Where does the word "will" occur in the data below? Copy each line that holds it.
:::::
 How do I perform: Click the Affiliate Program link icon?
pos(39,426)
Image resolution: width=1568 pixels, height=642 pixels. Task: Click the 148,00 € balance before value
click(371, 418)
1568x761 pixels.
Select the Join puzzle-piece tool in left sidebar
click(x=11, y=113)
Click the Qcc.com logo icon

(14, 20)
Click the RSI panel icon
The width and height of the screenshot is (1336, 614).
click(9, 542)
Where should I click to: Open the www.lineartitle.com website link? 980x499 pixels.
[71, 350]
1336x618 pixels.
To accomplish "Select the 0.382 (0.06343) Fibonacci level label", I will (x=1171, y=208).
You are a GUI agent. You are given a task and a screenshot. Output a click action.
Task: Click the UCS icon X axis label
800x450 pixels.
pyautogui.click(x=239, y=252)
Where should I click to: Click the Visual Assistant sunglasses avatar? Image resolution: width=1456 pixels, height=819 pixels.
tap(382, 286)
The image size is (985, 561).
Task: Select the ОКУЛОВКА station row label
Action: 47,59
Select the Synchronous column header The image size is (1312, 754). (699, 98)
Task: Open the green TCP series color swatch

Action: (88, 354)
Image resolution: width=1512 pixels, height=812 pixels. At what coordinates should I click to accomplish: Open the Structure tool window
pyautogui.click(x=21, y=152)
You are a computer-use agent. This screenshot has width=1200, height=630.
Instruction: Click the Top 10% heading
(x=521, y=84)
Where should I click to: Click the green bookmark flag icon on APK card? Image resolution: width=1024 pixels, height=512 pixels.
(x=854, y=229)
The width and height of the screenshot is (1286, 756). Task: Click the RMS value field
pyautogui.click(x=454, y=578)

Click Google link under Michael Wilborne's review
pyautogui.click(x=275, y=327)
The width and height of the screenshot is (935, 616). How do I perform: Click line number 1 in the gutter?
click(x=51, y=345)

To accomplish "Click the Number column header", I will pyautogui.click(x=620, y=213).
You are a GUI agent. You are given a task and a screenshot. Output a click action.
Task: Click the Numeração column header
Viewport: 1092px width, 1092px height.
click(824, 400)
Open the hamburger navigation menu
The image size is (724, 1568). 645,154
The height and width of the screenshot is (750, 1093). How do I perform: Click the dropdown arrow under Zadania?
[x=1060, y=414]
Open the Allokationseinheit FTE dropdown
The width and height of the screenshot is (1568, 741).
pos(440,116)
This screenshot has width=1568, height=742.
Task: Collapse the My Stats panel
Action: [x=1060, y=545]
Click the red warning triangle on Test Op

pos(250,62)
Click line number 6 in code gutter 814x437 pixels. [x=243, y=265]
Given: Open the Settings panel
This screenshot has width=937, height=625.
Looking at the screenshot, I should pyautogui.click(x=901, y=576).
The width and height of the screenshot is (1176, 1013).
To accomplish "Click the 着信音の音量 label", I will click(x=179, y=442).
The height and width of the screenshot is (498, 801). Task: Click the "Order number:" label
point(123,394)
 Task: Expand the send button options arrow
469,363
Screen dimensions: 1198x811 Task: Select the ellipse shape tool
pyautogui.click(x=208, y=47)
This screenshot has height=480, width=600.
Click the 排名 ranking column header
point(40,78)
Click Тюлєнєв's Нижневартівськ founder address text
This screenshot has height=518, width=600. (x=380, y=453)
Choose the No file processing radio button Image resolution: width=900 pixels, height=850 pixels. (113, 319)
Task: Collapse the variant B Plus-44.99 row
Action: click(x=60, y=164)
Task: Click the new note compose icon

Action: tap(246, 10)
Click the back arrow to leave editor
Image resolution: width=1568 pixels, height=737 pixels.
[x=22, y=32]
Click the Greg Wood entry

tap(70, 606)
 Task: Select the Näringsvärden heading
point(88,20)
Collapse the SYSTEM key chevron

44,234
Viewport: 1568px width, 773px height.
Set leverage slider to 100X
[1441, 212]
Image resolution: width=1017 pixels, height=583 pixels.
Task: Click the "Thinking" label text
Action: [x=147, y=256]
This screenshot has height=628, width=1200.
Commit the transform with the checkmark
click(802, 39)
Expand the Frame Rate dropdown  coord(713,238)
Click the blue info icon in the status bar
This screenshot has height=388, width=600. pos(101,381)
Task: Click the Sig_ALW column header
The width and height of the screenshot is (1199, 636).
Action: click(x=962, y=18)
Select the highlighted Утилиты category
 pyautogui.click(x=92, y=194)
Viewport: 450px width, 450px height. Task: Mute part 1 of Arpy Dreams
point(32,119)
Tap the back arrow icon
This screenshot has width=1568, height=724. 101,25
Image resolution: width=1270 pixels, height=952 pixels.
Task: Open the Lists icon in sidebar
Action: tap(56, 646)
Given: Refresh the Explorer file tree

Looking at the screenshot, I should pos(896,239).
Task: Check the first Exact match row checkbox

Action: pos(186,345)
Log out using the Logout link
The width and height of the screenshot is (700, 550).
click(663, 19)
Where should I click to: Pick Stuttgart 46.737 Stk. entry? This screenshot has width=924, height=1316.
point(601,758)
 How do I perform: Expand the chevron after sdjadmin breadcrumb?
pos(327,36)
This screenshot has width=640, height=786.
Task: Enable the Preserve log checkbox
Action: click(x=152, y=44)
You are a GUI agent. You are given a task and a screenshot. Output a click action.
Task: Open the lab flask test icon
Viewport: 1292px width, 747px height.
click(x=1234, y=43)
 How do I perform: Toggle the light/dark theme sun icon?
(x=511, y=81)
:::::
» **Task output**:
To accomplish "Select the 0.382 (0.06343) Fibonacci level label", I will (x=1171, y=208).
To accomplish "Click the Number column header", I will pyautogui.click(x=620, y=213).
To accomplish "Click the 着信音の音量 label", I will click(x=179, y=442).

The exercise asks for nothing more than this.